- _Task to complete_: Can you write out again the lines of the entries below, starting with the line that contains "Expand the 百度热搜 arrow" and going on through the end of the entries? Multiply every coordinate in the answers by 1.65, round each to a whole number with halves rounded up, leave all other text unchanged, and omit the pictures.

[Items from a data source]
━━━━━━━━━━━━━━━━━━━━
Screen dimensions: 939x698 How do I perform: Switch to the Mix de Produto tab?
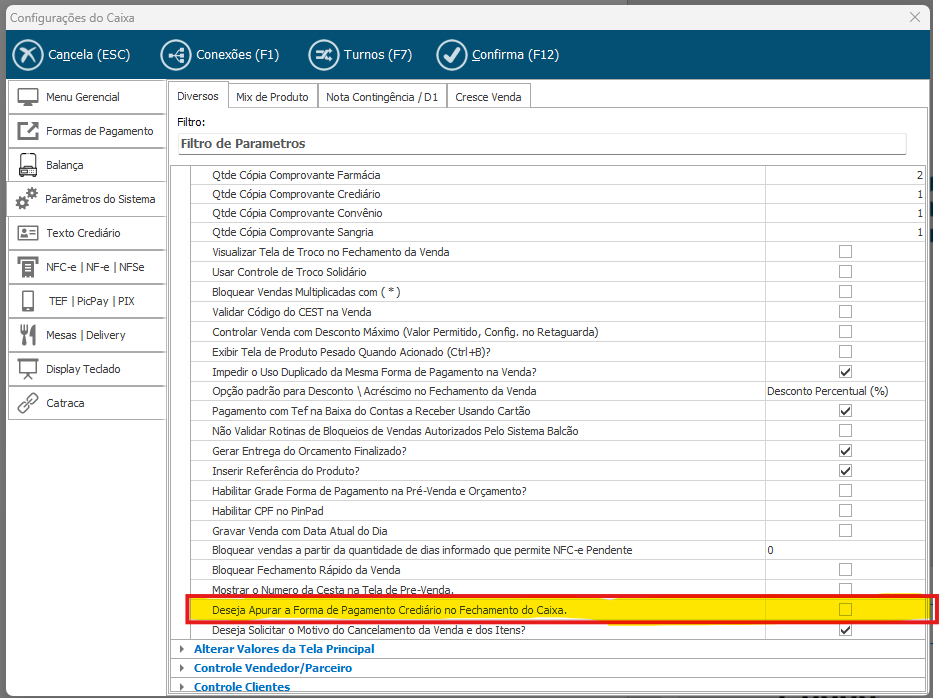[x=272, y=96]
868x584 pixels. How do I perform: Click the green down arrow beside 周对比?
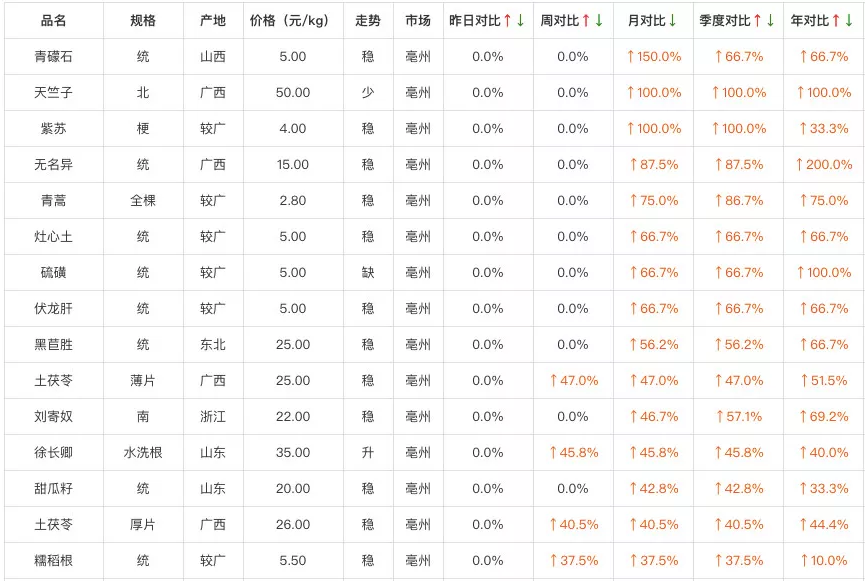click(x=599, y=21)
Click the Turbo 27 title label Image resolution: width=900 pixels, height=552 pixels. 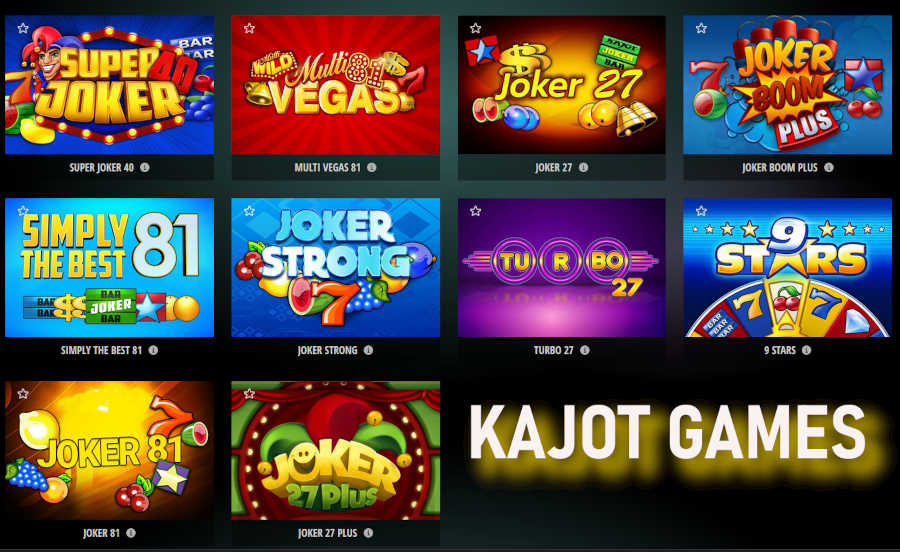tap(553, 350)
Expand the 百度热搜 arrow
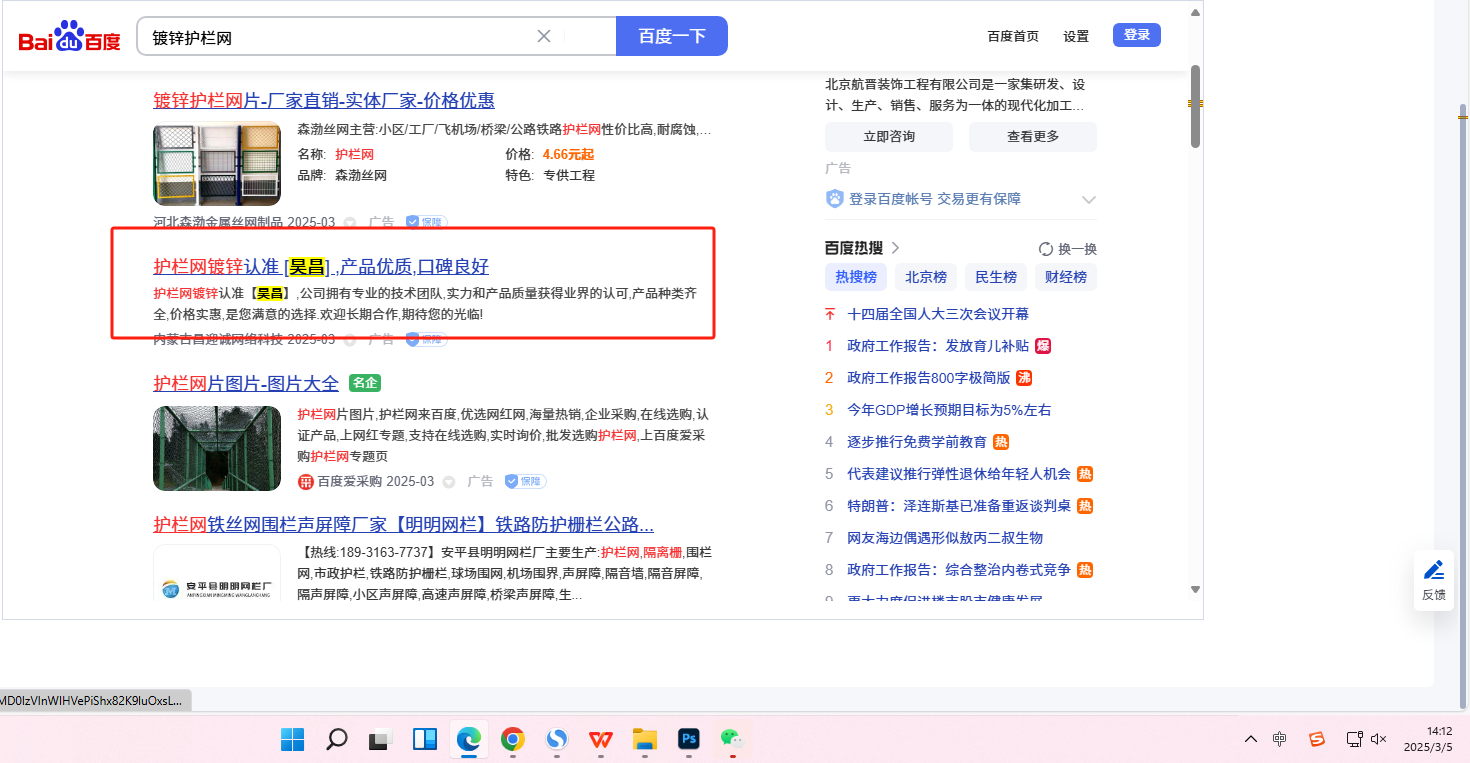 coord(895,248)
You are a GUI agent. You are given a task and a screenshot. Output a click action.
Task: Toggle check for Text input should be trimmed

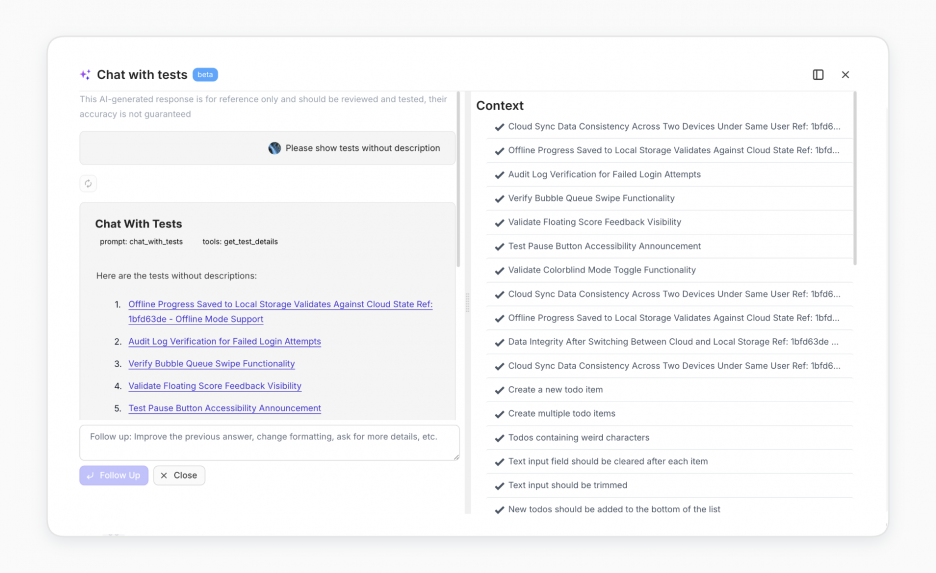500,486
━━━━━━━━━━━━━━━━━━━━
- _Output for this task_:
Expand the 百度热搜 arrow
 coord(1477,409)
You are a GUI agent. You are given a task and a screenshot. Output a click action.
Task: Toggle check for Text input should be trimmed

825,802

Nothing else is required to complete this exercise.